How to raise money without lying to investors - ciscoriordan
http://venturehacks.com/articles/lying-to-investors?utm_source=feedburner&utm_medium=feed&utm_campaign=Feed%3A+venturehacks+%28Venture+Hacks%29&utm_content=Google+Reader
======
dennykmiu
I think the biggest problem with VC's is that there is absolutely no quality
control. When an entrepreneur decides to raise money, we will need to talk to
at least 20 to 50 firms and most of the VC's that we speak to really have no
clue as to what it takes to build a sustainable business. So after a while, if
all we do is to chase after VC money, we become part of their echo chamber. My
experience is that VC's are not miracle workers. I believe one study shows
that 5% of the VC’s make 95% of the money. Therefore as entrepreneurs, we are
competing with 95% of the dogs for 5% of the meat. I think bootstrapping is
very important for both entrepreneurs and for the VC's. In my experience, the
only way to have a meaningful conversation with VC's is when we are already
shipping products. I usually don't even prepare a separate PowerPoint
presentation.
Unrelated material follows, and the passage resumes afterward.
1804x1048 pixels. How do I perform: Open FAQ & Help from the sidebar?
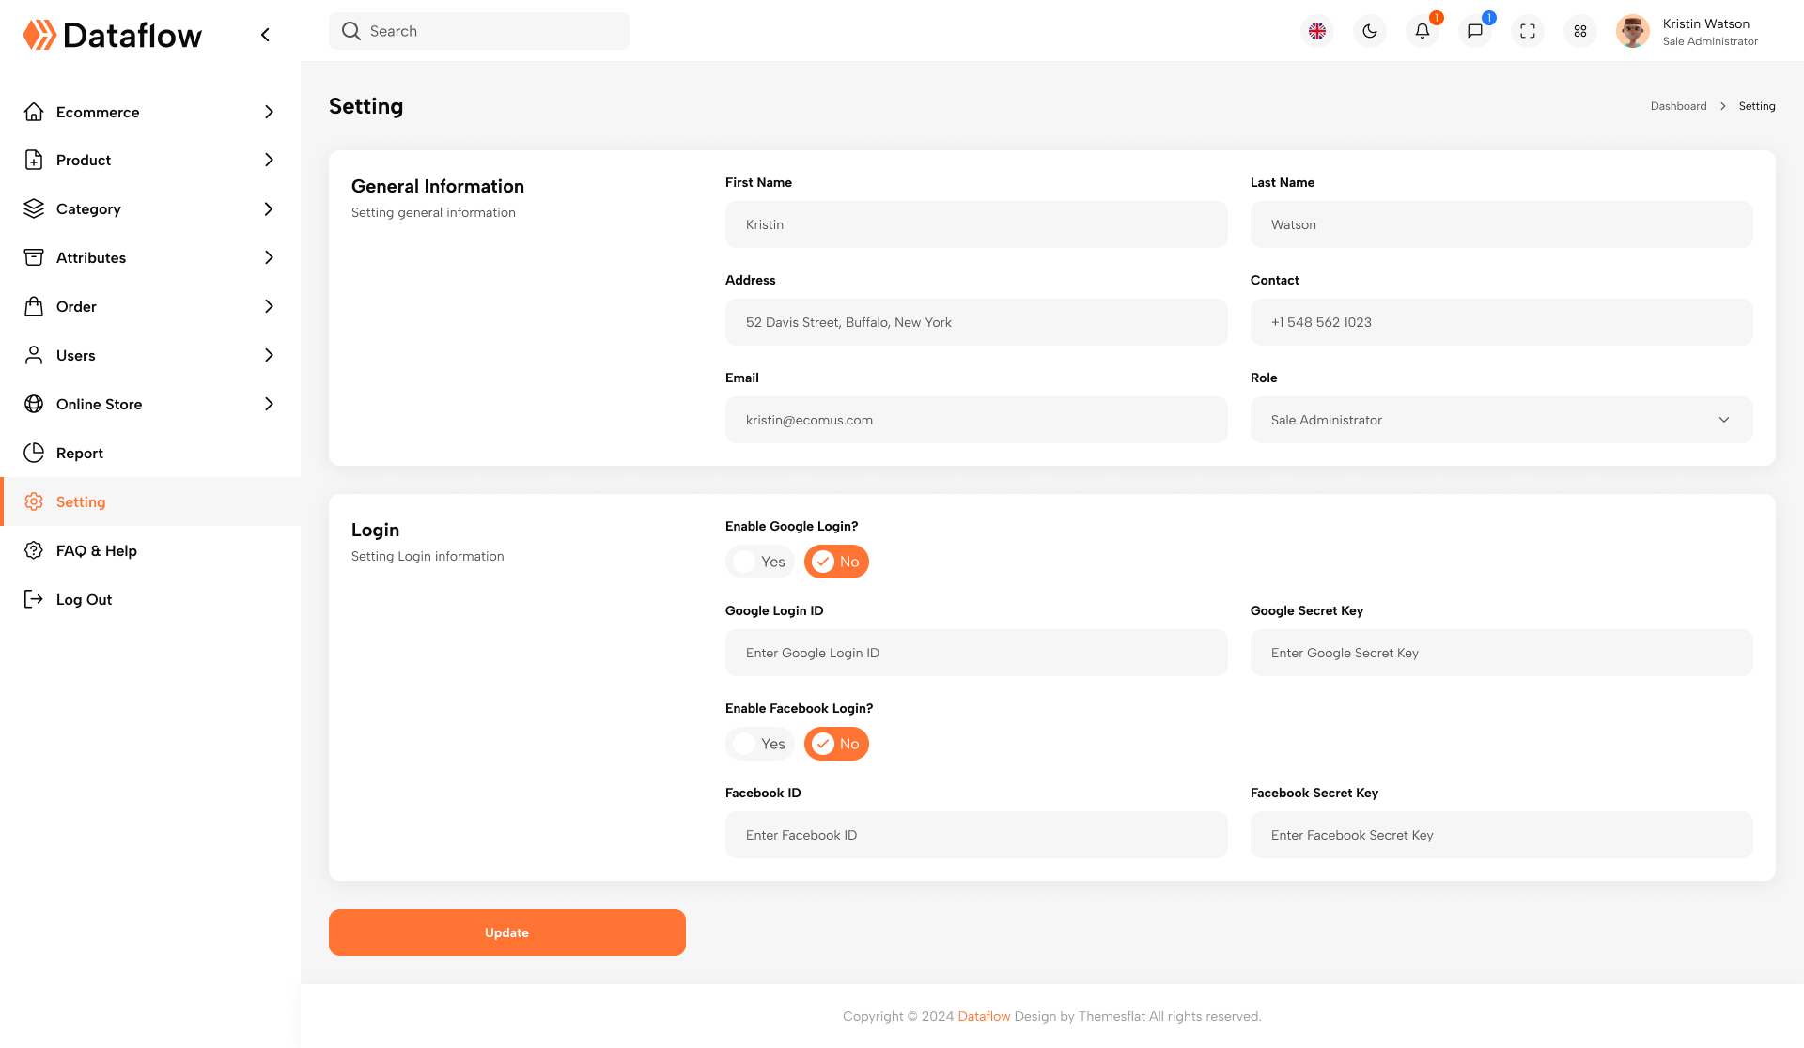[x=96, y=550]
Instead I start the meeting by saying, "Let me show you how I
convince customer ABC to buy our product". Life is good after that.
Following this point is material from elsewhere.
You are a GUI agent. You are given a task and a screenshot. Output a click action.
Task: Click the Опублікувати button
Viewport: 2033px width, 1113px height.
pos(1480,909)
The following is a good read if you want to learn more about VC's from an
entrepreneur's perspective.

[http://www.startupforless.org/2007/10/how-to-turn-your-vc-
in...](http://www.startupforless.org/2007/10/how-to-turn-your-vc-into-your-
worst-enemy-by-denny-k-miu.html)

------
barnaby
Impossible.

It says the solution is to simply find VC's that are different... great they
all _say_ they're different.

Ok, let's assume we find 4 VC's that _are_ different, you go through the exact
same process as always: first make a list of who you want as a VC and do a
targeted campaign, then widen the list, then widen it again, then say screw it
and just do a scatter-shot strategy where you... _gasp_... where you have to
lie to them for all the reasons in the article.